Files
scylladb/replica/dirty_memory_manager.hh
Michał Chojnowski 7d551f99be replica/memtable: move region_listener handlers from dirty_memory_manager to memtable
The memtable wants to listen for changes in its `total_memory` in order
to decrease its `_flushed_memory` in case some of the freed memory has already
been accounted as flushed. (This can happen because the flush reader sees
and accounts even outdated MVCC versions, which can be deleted and freed
during the flush).

Today, the memtable doesn't listen to those changes directly. Instead,
some calls which can affect `total_memory` (in particular, the mutation cleaner)
manually check the value of `total_memory` before and after they run, and they
pass the difference to the memtable.

But that's not good enough, because `total_memory` can also change outside
of those manually-checked calls -- for example, during LSA compaction, which
can occur anytime. This makes memtable's accounting inaccurate and can lead
to unexpected states.

But we already have an interface for listening to `total_memory` changes
actively, and `dirty_memory_manager`, which also needs to know it,
does just that. So what happens e.g. when `mutation_cleaner` runs
is that `mutation_cleaner` checks the value of `total_memory` before it runs,
then it runs, causing several changes to `total_memory` which are picked up
by `dirty_memory_manager`, then `mutation_cleaner` checks the end value of
`total_memory` and passes the difference to `memtable`, which corrects
whatever was observed by `dirty_memory_manager`.

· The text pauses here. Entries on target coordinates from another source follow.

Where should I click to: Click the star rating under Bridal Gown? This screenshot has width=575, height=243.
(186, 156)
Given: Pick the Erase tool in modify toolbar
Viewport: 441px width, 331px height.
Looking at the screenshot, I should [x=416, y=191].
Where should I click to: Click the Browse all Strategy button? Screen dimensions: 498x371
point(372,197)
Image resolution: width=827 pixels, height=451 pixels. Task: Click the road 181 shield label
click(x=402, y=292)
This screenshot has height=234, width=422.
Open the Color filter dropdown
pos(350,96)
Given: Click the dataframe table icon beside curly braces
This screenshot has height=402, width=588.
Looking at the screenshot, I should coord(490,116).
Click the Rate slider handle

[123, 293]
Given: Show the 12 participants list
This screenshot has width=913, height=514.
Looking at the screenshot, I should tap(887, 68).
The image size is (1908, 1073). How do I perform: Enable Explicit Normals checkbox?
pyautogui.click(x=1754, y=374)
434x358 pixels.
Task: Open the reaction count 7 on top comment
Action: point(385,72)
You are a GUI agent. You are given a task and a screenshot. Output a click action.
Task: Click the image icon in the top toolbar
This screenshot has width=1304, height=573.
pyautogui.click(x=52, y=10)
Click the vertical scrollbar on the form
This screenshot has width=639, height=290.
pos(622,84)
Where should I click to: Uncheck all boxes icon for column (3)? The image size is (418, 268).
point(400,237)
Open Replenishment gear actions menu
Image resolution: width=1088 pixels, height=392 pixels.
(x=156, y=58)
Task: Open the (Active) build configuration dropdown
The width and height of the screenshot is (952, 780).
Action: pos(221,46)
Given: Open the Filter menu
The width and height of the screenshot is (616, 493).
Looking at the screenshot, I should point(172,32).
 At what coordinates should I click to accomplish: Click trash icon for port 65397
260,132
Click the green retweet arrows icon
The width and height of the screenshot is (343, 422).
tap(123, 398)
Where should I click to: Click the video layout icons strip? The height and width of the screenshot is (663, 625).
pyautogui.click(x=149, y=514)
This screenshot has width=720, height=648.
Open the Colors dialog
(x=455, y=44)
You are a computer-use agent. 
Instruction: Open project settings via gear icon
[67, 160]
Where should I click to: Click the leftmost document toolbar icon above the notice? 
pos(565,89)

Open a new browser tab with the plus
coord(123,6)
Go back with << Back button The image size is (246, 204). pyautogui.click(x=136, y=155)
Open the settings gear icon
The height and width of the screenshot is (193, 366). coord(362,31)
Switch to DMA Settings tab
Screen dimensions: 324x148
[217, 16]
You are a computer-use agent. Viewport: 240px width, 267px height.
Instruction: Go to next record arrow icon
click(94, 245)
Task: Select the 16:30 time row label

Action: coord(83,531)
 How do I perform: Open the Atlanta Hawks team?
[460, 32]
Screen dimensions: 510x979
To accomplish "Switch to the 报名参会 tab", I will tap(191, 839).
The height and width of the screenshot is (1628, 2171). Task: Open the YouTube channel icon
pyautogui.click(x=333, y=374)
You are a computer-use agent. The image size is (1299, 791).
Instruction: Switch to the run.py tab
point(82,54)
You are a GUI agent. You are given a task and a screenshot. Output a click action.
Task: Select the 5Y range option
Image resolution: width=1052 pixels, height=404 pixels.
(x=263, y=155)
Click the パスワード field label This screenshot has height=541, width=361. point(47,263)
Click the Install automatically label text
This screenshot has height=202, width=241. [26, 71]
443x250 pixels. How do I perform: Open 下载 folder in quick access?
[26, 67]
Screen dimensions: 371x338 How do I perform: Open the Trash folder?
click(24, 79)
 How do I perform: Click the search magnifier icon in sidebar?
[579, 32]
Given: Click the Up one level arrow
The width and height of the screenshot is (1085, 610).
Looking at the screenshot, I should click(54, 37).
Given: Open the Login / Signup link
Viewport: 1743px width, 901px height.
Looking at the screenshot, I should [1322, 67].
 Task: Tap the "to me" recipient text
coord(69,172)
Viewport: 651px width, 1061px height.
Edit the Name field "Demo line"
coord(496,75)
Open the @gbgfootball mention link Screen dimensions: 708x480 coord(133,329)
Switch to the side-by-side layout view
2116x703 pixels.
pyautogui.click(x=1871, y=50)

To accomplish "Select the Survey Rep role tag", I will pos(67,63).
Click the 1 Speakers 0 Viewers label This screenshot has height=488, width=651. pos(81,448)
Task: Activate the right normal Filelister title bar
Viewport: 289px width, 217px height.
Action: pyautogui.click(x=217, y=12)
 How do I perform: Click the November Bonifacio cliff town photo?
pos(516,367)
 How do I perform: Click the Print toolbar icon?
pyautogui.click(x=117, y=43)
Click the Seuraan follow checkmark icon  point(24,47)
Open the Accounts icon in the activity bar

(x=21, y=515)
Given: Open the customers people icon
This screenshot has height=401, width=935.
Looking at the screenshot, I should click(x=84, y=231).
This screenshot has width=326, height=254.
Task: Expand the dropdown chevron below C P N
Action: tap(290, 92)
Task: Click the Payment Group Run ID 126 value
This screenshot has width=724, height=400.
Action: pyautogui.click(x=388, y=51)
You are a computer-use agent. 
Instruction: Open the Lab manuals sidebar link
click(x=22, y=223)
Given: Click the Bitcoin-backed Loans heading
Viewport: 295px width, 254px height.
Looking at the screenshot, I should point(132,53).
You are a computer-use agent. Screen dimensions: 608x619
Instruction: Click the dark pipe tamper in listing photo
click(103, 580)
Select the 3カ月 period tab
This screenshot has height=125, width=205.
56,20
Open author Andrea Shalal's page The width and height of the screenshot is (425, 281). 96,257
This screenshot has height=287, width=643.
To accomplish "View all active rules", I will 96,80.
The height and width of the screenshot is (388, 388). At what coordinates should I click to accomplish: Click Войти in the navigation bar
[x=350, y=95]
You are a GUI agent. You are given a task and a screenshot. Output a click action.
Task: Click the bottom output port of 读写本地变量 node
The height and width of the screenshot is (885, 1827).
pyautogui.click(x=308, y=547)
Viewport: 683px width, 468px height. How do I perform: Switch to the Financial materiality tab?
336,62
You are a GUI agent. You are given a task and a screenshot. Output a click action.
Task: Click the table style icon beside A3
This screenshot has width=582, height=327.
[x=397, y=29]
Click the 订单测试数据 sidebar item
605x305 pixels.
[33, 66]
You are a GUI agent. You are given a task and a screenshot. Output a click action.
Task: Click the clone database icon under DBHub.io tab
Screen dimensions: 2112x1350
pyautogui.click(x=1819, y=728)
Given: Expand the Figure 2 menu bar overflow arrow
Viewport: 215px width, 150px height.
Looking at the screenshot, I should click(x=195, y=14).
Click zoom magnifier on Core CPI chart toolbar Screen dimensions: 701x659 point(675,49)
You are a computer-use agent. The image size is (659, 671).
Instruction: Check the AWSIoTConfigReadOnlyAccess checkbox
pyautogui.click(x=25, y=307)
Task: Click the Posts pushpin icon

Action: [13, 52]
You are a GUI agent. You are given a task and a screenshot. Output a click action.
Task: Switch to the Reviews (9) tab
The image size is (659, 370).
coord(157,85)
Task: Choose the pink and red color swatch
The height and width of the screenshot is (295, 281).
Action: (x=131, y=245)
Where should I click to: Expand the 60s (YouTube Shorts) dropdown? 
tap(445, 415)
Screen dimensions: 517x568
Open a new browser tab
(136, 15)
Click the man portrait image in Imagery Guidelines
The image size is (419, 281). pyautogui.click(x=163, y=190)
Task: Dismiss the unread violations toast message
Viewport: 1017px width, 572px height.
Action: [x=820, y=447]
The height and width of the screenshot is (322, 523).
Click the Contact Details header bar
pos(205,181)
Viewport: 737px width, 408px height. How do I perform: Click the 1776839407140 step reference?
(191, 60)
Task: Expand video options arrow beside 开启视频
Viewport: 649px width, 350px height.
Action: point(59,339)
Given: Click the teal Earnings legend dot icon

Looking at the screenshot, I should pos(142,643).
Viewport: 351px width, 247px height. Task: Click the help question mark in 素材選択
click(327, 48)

To allow memtable to modify its `_flushed_memory` correctly, we need
to make `memtable` itself a `region_listener`. Also, instead of
the situation where `dirty_memory_manager` receives `total_memory`
change notifications from `logalloc` directly, and `memtable` fixes
the manager's state later, we want to only the memtable listen
for the notifications, and pass them already modified accordingl
to the manager, so there is no intermediate wrong states.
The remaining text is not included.